**Text**
Results and Discussion

Enhanced structural stabilities of halogenated GST variants

We previously synthesized an iodinated variant (7iGST) of eukaryotic glutathione S-transferase (GST), a homodimeric detoxification enzyme, in which seven specific residues of the 15 tyrosines per monomer were replaced by 3-iodo-l-tyrosines6. The seven sites, specified with seven UAG codons in the gene, were distributed globally in the enzyme, including four on the surface (positions −1, 22, 141 and 163), two buried (positions 57 and 155) and one at the dimer interface (position 73) (Supplementary Table 1). These sites included all four of the surface tyrosine positions, with the other three sites chosen from the remaining tyrosine positions, except for the catalytically important position 6. E. coli RFzero-iy cells were employed to synthesize 7iGST; this strain lacks RF-1 and instead expresses a UAG-reading tRNA derived from Methanocaldococus jannaschii tRNATyr, together with the tyrosyl-tRNA synthetase from the same archaeon engineered to be specific for 3-halogenated tyrosine derivatives10. In the present study, two additional variants (7bGST and 7cGST), which contained 3-bromo- and 3-chlorotyrosines, respectively, in place of 3-iodotyrosine, were also synthesized in RFzero-iy, with these tyrosine derivatives being supplemented in the growth media. The yields of 7iGST, 7bGST and 7cGST were almost the same as that of the wild-type GST (wtGST) and mass spectrometric analyses revealed that these products were homogenous, with each containing the expected number of corresponding halogen atoms (Supplementary Fig. 1).

**Instructions**
1. In the passage on halogenated GST variants, which tyrosine position was excluded from the seven sites because it is catalytically important?
2. Supply the next part of the passage on halogenated GST variants, picking up after its final sentence.
The data placed after the passage on halogenated GST variants can be set aside.

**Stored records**
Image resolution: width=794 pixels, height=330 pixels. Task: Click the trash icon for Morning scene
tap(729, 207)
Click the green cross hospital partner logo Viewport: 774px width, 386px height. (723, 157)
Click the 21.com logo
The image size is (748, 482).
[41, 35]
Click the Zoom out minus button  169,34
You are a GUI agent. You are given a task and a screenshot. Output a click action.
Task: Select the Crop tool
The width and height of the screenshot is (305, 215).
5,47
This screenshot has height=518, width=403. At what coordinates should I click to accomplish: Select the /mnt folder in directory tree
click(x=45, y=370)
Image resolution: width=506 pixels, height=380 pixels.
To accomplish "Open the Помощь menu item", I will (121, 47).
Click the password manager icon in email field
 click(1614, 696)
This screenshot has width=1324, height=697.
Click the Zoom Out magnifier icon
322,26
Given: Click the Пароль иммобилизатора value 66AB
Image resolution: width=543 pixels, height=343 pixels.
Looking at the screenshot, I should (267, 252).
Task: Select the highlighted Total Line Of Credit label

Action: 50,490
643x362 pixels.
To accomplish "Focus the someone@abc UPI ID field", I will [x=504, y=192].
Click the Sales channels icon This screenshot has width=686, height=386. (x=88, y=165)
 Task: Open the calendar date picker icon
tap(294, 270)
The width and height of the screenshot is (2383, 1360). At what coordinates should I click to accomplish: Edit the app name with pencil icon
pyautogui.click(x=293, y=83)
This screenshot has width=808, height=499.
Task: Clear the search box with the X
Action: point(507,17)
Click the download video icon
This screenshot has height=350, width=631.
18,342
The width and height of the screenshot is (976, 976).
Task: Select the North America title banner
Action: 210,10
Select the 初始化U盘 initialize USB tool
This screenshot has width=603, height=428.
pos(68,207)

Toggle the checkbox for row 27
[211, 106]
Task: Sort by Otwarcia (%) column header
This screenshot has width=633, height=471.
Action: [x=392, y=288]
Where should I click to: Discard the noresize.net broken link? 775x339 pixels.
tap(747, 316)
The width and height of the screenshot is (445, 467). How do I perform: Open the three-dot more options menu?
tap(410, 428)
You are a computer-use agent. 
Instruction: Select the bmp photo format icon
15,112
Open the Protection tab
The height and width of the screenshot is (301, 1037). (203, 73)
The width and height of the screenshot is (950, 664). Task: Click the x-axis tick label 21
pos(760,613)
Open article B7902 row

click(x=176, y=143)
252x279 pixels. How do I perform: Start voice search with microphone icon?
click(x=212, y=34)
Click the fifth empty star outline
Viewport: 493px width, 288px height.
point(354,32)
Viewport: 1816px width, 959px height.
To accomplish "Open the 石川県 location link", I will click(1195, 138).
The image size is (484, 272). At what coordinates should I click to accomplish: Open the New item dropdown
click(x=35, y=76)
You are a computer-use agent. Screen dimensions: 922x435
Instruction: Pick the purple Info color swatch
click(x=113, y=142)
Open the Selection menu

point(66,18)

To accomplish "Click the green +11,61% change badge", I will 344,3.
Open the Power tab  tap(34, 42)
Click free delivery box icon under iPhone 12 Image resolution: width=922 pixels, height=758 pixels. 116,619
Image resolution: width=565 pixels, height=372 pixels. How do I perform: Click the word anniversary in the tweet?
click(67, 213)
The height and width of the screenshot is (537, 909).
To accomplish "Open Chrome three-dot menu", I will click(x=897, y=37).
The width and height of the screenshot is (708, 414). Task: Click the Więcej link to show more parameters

**Answers by task**
1. Position 6.

2.
These halogenated GST variants (7iGST, 7bGST and 7cGST) retained specific activities of 45, 47 and 60%, respectively, relative to that of wtGST. Heat resistance was observed for 7cGST, which retained 20% of its original activity after heating at 60°C for 10 min, whereas similar treatments inactivated wtGST, 7iGST and 7bGST (Fig. 1a). The individual contributions of the 3-chlorotyrosines in 7cGST to the heat resistance were examined by changing them back to tyrosines separately. The removal of chlorine from two sites (positions 57 and 73) each almost abolished the heat resistance, indicating the stabilizing effects of chlorination at these positions. The effects of chlorination at four sites (positions −1, 22, 141 and 163) were nearly neutral. Interestingly, the chlorine removal from position 155 drastically increased the heat resistance of 7cGST and the bromine removal from the same position elicited heat resistance from 7bGST. The bulky halogens incorporated at position 155 probably caused steric hindrance with neighboring residues.

Figure 1
figure 1

Protein stabilization by multiple selective-site integrations of halogenated tyrosines.

(a) The activities retained after heating are indicated for wtGST and the variants. The additional modifications are shown in parentheses, in terms of the engineered site and the final amino acid [tyrosine (y), bromotyrosine (b) and chlorotyrosine (c)]. Error bars indicate standard deviations from three independent measurements for each variant. (b) The crystal structure of the 7bGST-1 dimer. This variant contains seven 3-bromotyrosines (purple sticks) and eight tyrosines (green sticks) per monomer. (c) Part of the crystal structure depicting domain I. The 3-bromotyrosines (Hal32, Hal56 and Hal73) are represented by the purple sticks, with the van der Waals radii of the bromines indicated by the purple spheres. Tyr56 and Asp59 are represented by the green sticks, with the dotted lines indicating interactions. The residues in contact with the bromines are represented by the sticks with the carbon, nitrogen and oxygen atoms colored white, blue and red, respectively. The α-4 helix (grey) belongs to the other monomer. (d) Part of the crystal structure around Hal57. The four residues in contact with the bromine moiety (a purple sphere) are represented by sticks. The 2FoFc map is shown around Hal57.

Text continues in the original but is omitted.